Now lets look at the steps the agent took to arrive at the correct answer:

1. The agent was called with the question "Search Arxiv for the QLoRA paper, then search each of the authors to find out their latest Tweet using Tavily!"
2. The agent added a HumanMessage to the state object and passed it to the agent node.
3. The agent node added an AIMessage to the state object and passed it to the conditional edge.
4. The conditional edge received the state object, found the "tool_calls" `additional_kwarg`, and sent the state object to the action node.
5. The action node added a ToolMessage to the state object and passed it to the agent node.
6. The agent node added an AIMessage to the state object and passed it to the conditional edge.
7. The conditional edge received the state object, found the "tool_calls" `additional_kwarg`, and sent the state object to the action node.
8. The action node added a ToolMessage to the state object and passed it to the agent node.
9. The agent node added an AIMessage to the state object and passed it to the conditional edge.
10. The conditional edge received the state object, found the "tool_calls" `additional_kwarg`, and sent the state object to the action node.

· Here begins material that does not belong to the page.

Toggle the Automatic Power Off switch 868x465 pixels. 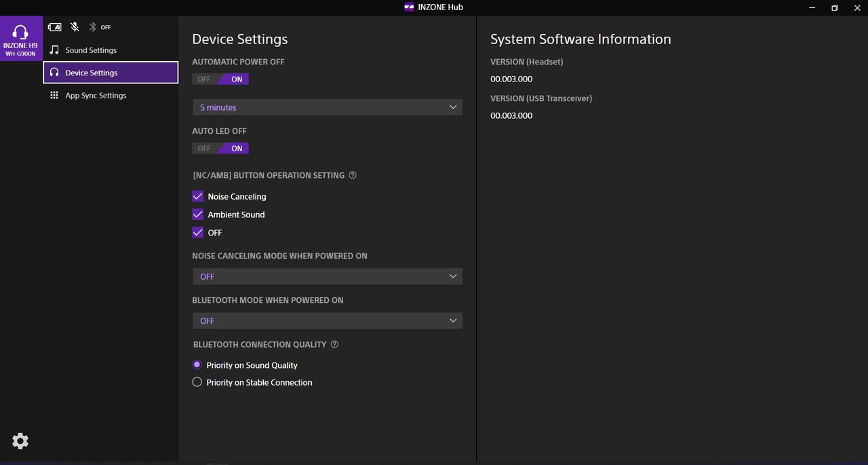220,79
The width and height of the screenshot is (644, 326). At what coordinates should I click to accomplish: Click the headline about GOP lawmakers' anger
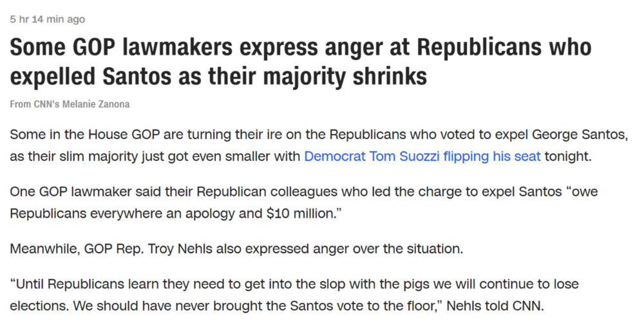(300, 61)
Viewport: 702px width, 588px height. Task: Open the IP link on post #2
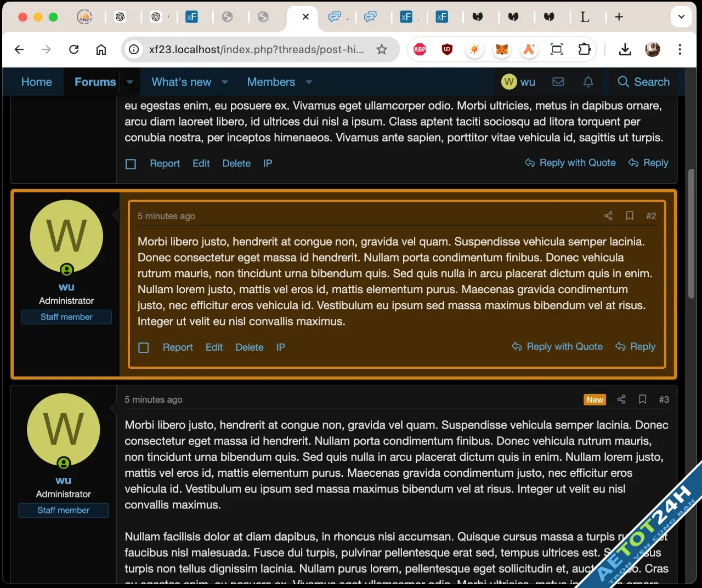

## Part 1: LangSmith Evaluator

### Pre-processing for LangSmith

To do a little bit more preprocessing, let's wrap our LangGraph agent in a simple chain.

In [52]:
def convert_inputs(input_object):
  return {"messages" : [HumanMessage(content=input_object["question"])]}

def parse_output(input_state):
  return input_state["messages"][-1].content

agent_chain = convert_inputs | compiled_graph | parse_output

In [53]:
agent_chain.invoke({"question" : "What is RAG?"})

"RAG stands for Retrieval-Augmented Generation. It is a technique used in natural language processing (NLP) that combines retrieval-based methods with generative models to improve the quality and accuracy of generated text. Here's a brief overview of how it works:\n\n1. **Retrieval**: In the first step, relevant documents or pieces of information are retrieved from a large corpus or database. This is typically done using a retrieval model that identifies the most relevant documents based on the input query or context.\n\n2. **Augmentation**: The retrieved documents are then used to augment the input to a generative model. This means that the generative model has access to additional context or information that can help it produce more accurate and contextually relevant responses.\n\n3. **Generation**: Finally, a generative model, such as a transformer-based language model, uses the augmented input to generate a response or piece of text. The additional context provided by the retrieved

### Task 1: Creating An Evaluation Dataset

Just as we saw last week, we'll want to create a dataset to test our Agent's ability to answer questions.

In order to do this - we'll want to provide some questions and some answers. Let's look at how we can create such a dataset below.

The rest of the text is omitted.